Records for the exercise >>
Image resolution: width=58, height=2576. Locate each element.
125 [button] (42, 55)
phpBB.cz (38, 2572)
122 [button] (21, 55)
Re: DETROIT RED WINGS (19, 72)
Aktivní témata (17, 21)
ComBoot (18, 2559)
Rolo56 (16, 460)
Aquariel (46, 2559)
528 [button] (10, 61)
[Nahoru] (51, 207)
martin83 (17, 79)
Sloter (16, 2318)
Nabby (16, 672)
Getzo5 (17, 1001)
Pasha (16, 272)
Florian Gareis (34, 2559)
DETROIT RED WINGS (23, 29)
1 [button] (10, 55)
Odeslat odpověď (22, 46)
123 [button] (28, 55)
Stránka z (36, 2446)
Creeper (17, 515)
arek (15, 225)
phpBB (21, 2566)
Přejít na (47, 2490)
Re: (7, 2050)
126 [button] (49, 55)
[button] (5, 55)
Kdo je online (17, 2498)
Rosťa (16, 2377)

--

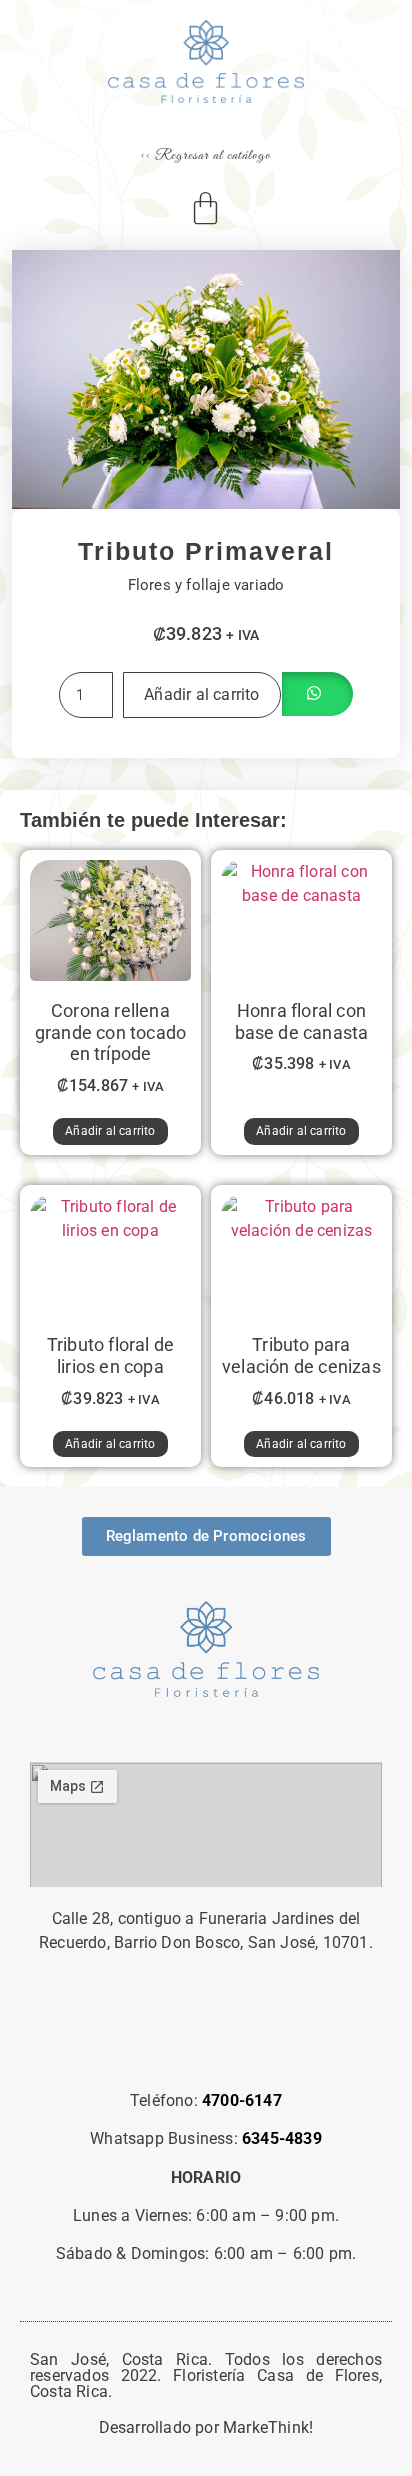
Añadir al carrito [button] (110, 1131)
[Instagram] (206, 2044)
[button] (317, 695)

Brief >> Only the lines above starting at the line that holds "122 [button] (21, 55)" and ending at the line that holds "Rosťa (16, 2377)" are to be repeated, exactly and in full.

Answer below >>
122 [button] (21, 55)
Re: DETROIT RED WINGS (19, 72)
Aktivní témata (17, 21)
ComBoot (18, 2559)
Rolo56 (16, 460)
Aquariel (46, 2559)
528 [button] (10, 61)
[Nahoru] (51, 207)
martin83 (17, 79)
Sloter (16, 2318)
Nabby (16, 672)
Getzo5 (17, 1001)
Pasha (16, 272)
Florian Gareis (34, 2559)
DETROIT RED WINGS (23, 29)
1 [button] (10, 55)
Odeslat odpověď (22, 46)
123 [button] (28, 55)
Stránka z (36, 2446)
Creeper (17, 515)
arek (15, 225)
phpBB (21, 2566)
Přejít na (47, 2490)
Re: (7, 2050)
126 [button] (49, 55)
[button] (5, 55)
Kdo je online (17, 2498)
Rosťa (16, 2377)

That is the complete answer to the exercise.